In the two cases presented, enlarged lymph nodes were noted, which may have been considered incurable disease. Neither patient had instrumentation of the biliary tree as an explanation for lymph node enlargement or exhibited evidence of current or past biliary sepsis. One patient had enlarged aorto-caval lymph nodes located below the renal vein. The other had para-aortic lymphadenopathy, once again mainly below the level of the renal veins. The pattern of lymph node enlargement was more in keeping with lymphoma than metastatic pancreatic cancer, as was confirmed on final pathology.

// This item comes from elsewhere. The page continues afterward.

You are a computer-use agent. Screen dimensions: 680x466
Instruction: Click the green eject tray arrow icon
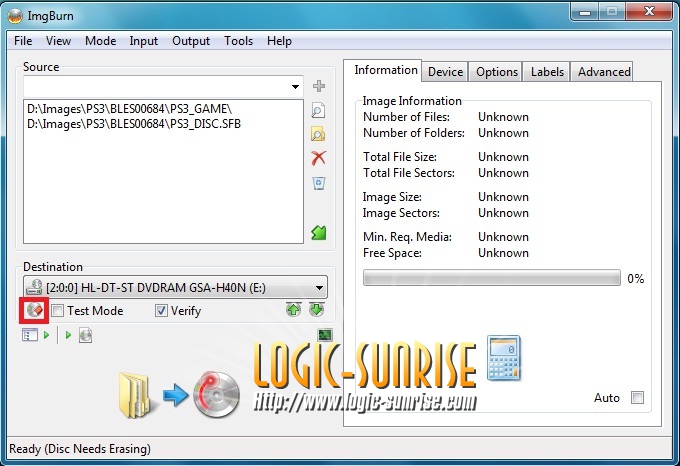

Both patients had advanced disease, with one confirmed to have liver metastases on final pathology and the other a locally advanced primary cancer. Of interest, none had pancreatic cancer metastases to the lymph nodes. Whether lymphoma in the peripancreatic lymph nodes alters the spread of pancreatic cancer to the nodes is unknown. Changes to the lymph nodes structure and microenvironment caused by lymphoma may prevent implantation and growth of pancreatic cancer in the nodes or lymphoma may simply obliterate any lymph node deposits of pancreatic cancer. Clearly this is only speculative.

CONCLUSION

Concurrent lymphoma and pancreatic cancer is a rare phenomenon but may be a cause of intra-abdominal lymph node enlargement in some patients. This has however not been reported previously. CT scanning is useful tool in assessing bulky lymph nodes in patients with intra-abdominal cancer. Interpretation of enlarged lymph nodes in patients with pancreatic cancer is important and has to be done precisely with clear understanding of lymphatic drainage. Not all cases represent metastases, even in patients with no history of intra-abdominal inflammation or biliary manipulation. This should not be used as a major determinant of incurable disease in patients with pancreatic cancer.